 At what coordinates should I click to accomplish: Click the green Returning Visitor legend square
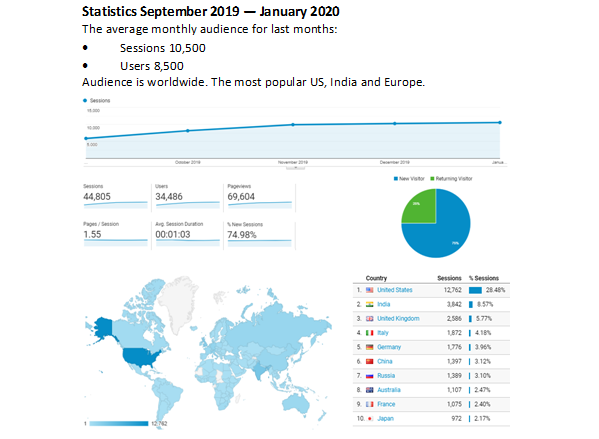432,179
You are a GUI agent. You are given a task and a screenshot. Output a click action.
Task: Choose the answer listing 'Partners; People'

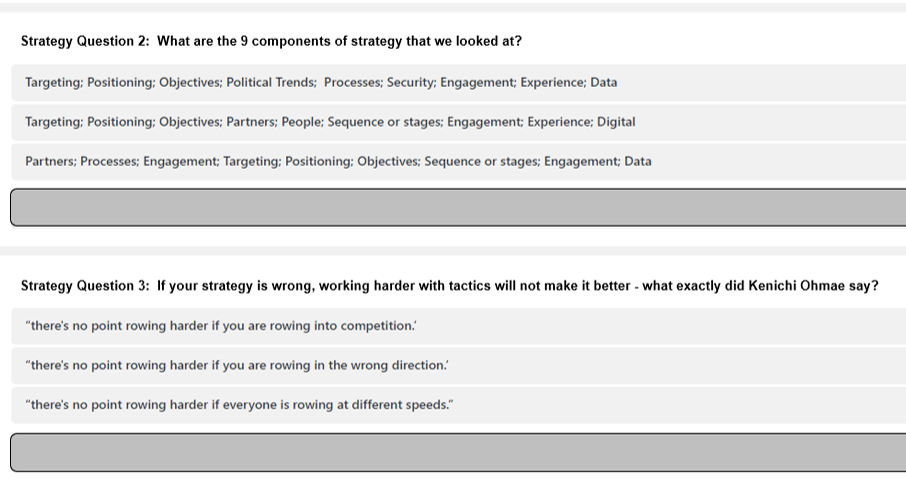click(x=459, y=122)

_ _ _

[Assigned task]
Return the full listing exactly as it appears above, without its pictures.

[Solution for this exercise]
 At what coordinates should I click to accomplish: Click the green Returning Visitor legend square
432,179
You are a GUI agent. You are given a task and a screenshot. Output a click action.
Task: Choose the answer listing 'Partners; People'

click(x=459, y=122)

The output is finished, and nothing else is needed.